Value is an all-encompassing term comprised of performance relative to the position, league and readily available alternatives, as well as the price paid to acquire that production. It’s also fueled by the utility of the player to the team in how he is used. A team can maximize value by using a player according to his strengths while masking his faults. However, if a team perceives a player incorrectly, it runs the risk of minimizing his value.
This idea of maximizing strengths most often surfaces in the form of platoons. A lefty-crusher who struggles against righties won’t face same-handed pitchers much in a straight platoon. The idea of perceiving a player incorrectly and minimizing his value occurs when teams incorrectly view a platoon player as an everyday starter.
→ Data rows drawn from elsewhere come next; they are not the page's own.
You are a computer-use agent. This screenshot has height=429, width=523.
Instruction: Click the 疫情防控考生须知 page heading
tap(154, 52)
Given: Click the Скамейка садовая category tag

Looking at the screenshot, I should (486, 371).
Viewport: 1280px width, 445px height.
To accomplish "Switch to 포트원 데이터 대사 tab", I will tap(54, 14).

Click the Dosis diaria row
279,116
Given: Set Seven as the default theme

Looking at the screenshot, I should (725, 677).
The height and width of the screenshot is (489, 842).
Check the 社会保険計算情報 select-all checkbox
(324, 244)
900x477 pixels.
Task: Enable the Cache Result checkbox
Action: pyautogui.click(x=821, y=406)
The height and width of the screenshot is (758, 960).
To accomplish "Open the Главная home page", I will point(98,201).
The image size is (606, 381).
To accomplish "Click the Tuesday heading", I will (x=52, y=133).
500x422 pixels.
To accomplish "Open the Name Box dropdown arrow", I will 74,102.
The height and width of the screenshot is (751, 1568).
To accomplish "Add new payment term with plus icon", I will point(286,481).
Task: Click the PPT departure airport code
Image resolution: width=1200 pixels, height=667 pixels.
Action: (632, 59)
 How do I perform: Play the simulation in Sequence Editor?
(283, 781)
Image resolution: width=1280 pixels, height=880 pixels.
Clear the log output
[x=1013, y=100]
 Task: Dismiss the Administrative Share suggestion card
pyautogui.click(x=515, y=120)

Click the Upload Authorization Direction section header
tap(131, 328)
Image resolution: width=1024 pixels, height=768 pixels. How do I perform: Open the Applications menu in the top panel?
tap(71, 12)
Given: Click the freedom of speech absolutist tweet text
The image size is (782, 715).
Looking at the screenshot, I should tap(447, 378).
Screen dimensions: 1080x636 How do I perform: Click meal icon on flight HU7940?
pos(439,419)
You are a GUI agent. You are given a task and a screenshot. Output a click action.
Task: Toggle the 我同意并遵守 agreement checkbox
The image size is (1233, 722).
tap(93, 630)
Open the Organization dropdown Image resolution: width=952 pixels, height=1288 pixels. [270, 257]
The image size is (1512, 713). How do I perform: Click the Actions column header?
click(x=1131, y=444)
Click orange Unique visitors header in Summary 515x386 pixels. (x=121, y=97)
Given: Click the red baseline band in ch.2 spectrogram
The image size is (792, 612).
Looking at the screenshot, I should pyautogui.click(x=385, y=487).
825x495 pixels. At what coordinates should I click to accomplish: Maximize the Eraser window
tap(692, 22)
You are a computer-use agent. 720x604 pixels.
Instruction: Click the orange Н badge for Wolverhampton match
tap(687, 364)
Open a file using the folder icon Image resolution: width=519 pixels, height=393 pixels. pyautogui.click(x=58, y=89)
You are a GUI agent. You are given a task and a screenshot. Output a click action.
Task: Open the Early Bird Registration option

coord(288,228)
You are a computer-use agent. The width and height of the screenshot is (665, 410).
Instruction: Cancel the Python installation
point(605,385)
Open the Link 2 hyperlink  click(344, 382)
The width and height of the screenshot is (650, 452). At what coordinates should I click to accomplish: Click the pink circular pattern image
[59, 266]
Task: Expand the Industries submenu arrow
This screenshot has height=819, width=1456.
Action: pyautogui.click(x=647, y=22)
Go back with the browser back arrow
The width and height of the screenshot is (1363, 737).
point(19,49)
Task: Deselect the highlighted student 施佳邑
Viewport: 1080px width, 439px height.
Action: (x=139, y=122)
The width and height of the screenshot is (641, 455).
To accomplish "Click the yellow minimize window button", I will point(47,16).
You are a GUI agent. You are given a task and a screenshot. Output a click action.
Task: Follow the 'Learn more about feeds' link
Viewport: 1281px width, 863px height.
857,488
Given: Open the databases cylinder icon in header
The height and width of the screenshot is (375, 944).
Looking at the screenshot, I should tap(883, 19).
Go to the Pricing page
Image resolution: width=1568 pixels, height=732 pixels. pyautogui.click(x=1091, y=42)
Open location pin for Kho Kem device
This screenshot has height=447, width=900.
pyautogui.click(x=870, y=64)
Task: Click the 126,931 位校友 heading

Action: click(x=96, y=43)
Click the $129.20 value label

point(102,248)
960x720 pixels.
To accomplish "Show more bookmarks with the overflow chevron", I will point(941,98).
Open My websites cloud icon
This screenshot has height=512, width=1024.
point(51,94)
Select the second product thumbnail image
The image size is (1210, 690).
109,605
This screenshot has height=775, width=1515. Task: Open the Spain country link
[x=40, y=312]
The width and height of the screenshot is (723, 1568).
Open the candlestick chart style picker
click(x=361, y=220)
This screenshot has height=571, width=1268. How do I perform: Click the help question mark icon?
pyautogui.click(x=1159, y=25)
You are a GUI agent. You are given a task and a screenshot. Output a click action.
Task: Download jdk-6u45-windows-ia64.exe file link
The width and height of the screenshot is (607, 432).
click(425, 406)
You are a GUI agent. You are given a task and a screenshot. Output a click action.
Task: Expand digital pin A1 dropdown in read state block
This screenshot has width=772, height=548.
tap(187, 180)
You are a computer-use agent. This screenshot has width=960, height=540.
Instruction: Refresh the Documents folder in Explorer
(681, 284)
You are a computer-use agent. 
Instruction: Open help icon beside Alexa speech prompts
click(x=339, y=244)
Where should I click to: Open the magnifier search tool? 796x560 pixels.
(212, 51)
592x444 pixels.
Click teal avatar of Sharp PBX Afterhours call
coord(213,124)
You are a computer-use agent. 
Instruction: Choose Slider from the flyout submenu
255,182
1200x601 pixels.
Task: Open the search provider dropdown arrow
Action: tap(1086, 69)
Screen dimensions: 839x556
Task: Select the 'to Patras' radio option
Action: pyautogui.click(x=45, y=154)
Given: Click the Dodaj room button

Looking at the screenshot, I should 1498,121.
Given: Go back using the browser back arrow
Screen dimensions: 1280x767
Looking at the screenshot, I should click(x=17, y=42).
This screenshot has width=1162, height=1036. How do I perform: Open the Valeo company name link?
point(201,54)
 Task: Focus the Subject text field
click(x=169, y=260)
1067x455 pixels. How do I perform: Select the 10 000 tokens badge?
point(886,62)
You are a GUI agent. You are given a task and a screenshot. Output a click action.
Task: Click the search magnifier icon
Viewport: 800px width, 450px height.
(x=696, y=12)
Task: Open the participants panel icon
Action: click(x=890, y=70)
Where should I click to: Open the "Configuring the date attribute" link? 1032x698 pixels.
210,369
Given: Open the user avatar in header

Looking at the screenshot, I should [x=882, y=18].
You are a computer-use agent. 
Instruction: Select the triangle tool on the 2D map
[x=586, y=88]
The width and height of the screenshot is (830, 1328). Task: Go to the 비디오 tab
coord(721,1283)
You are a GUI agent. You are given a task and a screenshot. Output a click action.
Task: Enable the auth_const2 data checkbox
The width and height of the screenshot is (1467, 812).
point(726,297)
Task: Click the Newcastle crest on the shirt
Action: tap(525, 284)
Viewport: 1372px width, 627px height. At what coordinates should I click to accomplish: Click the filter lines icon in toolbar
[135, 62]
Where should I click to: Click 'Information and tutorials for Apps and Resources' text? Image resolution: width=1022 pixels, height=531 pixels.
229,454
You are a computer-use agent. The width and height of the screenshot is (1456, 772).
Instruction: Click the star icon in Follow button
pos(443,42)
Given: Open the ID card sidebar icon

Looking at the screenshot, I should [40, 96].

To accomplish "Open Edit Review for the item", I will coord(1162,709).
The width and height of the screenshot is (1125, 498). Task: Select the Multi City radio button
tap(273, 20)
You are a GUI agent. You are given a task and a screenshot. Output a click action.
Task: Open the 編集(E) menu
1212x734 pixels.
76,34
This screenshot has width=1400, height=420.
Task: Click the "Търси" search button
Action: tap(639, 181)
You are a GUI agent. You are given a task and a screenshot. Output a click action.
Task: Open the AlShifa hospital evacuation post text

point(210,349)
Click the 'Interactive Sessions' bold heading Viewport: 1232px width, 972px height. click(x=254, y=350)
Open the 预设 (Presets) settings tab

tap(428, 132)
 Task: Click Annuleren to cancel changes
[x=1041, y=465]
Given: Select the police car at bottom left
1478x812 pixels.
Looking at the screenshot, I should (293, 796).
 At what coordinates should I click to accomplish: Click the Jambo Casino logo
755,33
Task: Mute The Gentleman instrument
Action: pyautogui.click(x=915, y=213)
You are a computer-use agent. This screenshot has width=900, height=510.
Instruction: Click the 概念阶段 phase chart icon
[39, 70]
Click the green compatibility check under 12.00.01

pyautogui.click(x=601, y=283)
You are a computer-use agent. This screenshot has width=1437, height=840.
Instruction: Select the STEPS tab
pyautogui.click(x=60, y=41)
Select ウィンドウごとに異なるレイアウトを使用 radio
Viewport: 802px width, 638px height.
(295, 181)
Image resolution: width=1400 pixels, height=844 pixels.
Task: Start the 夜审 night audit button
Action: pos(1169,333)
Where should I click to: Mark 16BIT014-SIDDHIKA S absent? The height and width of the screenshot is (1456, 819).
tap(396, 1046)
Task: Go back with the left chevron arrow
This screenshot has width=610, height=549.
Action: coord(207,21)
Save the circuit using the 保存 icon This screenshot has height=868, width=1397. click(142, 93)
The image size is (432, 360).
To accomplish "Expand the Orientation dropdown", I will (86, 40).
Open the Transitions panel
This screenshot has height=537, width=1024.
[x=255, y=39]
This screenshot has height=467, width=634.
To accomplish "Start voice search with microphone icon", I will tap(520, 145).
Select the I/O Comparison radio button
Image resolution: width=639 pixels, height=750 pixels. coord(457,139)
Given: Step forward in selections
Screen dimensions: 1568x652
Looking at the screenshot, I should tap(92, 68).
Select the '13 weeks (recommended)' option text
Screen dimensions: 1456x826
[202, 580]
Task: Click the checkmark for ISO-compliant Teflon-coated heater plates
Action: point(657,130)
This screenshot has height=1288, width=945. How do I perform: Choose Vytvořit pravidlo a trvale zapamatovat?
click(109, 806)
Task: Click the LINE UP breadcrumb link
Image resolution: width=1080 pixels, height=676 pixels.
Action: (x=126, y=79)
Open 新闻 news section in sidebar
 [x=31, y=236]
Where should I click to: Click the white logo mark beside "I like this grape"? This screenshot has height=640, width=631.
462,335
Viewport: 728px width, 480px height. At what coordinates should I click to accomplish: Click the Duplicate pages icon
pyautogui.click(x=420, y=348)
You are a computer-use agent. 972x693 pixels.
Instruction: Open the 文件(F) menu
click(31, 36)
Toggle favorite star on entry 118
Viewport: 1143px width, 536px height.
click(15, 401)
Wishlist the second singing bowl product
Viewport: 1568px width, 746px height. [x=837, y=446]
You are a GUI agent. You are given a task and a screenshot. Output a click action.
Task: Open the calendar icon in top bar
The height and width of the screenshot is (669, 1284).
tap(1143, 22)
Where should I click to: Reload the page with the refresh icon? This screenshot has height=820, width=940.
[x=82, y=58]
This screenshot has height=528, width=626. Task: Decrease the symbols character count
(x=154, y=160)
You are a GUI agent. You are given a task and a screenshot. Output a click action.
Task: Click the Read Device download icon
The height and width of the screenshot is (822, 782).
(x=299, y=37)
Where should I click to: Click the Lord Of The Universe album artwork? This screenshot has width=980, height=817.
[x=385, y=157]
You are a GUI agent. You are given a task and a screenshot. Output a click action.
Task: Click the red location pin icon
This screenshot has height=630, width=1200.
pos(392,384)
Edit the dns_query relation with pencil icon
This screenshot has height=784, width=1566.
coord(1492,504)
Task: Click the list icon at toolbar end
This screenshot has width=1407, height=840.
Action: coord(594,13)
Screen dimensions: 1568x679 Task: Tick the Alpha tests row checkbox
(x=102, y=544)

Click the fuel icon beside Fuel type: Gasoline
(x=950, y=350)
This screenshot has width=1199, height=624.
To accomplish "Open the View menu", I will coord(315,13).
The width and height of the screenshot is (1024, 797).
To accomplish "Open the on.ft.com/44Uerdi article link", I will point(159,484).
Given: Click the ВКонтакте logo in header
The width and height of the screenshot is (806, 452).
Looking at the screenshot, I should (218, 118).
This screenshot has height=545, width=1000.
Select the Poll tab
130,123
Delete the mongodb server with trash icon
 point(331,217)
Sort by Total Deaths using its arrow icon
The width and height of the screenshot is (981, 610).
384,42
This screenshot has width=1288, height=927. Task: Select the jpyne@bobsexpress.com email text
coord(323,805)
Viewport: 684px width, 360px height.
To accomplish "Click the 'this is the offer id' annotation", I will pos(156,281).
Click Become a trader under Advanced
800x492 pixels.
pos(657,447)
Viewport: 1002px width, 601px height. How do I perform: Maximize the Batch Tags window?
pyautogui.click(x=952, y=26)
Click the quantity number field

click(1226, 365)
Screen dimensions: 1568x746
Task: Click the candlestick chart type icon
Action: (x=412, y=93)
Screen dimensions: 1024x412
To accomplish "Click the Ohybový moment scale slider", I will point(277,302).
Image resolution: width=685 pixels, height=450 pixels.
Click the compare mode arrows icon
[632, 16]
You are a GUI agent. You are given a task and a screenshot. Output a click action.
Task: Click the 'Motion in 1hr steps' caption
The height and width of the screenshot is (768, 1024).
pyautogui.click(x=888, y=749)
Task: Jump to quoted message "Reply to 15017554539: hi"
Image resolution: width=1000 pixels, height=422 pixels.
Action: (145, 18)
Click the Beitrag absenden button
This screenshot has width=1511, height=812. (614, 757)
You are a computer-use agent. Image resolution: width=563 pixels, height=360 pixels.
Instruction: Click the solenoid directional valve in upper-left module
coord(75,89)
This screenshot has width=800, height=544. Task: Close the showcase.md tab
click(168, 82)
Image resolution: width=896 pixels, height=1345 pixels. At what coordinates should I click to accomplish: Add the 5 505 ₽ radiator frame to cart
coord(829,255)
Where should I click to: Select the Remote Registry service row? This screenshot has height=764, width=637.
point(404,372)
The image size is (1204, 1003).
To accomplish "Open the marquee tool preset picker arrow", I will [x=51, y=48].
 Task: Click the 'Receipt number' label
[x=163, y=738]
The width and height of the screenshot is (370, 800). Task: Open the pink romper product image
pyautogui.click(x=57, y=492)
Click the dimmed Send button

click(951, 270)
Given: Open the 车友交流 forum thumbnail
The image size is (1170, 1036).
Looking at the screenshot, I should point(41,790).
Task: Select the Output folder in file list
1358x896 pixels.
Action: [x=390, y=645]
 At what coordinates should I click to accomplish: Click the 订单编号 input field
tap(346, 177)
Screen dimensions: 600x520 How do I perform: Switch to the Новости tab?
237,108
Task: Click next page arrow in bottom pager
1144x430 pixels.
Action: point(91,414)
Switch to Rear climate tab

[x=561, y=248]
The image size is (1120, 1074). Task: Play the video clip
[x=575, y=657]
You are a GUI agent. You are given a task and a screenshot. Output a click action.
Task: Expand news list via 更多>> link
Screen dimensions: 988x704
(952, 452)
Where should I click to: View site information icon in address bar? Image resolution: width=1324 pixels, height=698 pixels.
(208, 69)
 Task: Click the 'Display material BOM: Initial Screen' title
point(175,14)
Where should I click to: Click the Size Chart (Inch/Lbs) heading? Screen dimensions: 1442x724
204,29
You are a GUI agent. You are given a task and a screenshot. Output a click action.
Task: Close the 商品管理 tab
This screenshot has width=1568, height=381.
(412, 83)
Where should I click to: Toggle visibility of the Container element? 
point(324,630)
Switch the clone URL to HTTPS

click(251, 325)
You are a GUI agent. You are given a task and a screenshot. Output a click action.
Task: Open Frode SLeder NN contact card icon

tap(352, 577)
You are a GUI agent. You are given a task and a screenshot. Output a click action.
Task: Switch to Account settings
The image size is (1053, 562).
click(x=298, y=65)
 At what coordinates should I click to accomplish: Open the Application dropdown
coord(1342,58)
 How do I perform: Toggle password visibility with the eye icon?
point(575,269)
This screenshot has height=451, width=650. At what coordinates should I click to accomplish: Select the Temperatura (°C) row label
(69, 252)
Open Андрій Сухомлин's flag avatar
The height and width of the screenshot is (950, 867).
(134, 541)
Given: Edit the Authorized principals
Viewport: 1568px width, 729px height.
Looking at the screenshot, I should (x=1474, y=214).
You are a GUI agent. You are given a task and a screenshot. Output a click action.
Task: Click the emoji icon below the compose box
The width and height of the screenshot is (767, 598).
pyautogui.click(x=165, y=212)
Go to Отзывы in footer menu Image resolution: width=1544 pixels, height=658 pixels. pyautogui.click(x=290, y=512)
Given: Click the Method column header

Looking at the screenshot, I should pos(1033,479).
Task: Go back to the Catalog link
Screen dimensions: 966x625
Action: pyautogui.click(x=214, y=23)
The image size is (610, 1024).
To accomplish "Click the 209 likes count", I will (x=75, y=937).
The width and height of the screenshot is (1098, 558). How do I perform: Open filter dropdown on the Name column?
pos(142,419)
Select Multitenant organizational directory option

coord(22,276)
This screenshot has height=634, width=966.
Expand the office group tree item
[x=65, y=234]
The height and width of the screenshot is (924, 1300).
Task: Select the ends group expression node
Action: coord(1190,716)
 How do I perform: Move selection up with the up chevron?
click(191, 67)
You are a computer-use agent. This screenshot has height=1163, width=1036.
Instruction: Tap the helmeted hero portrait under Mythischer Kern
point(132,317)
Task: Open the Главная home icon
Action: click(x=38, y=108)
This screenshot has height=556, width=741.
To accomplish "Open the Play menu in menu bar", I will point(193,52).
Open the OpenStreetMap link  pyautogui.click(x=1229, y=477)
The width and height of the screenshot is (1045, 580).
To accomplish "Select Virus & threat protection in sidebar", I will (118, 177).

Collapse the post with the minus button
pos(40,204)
Which brings us to the free agent market, which still includes Cody Ross, Scott Hairston and Juan Rivera, three players best utilized as the lefty-crushing component of a platoon sandwich. Only Ross is viewed by many teams as an everyday starter — valid to an extent — and is seeking a contract commensurate with that view.
While he could certainly start for several teams, his value is largely connected to his production against lefties, who only throw about 25% of the innings in a season. He is a better overall player than Hairston and Rivera, averaging ~2 WAR over the last four seasons, yet he is 32 years old and is reportedly seeking a deal in the 3/$24 vicinity.
Given these factors, teams might find it more cost-effective to sign Hairston or Rivera for a strict platoon role. Assuming they are platooned with players that hit righties well, an interested team could eke out even more production.
Over the last four years, Rivera has posted respective wRC+ marks against lefties of 106, 122, 102 and 167. Hairston is at 135, 90, 84 and 149 over the same span. Collectively, Rivera has a .359 wOBA and 125 wRC+ against southpaws in 585 PAs since 2009, while Hairston has a .348 wOBA and 120 wRC+ in 546 PAs. Both hit lefties well, though Rivera’s yearly numbers fluctuated less and he remained above average each season.
As an everyday player, Ross has a .333 wOBA and 105 wRC+ from 2009-12. While his numbers against lefties are superior to Rivera’s and Hairston’s, the apt comparison here is his overall numbers to their platoon splits. Teams perceive Hairston as a part-time player and aren’t going to sign Rivera for everyday duty either, but they will do so with Ross.
Strictly comparing their offensive proclivities against lefties, Ross is the best bet, but it’s unlikely that he’ll sign for something like 1/$3 or 2/$7. It’s also hard to imagine Hairston signing for much more than 2/$10 or Rivera getting even half of that.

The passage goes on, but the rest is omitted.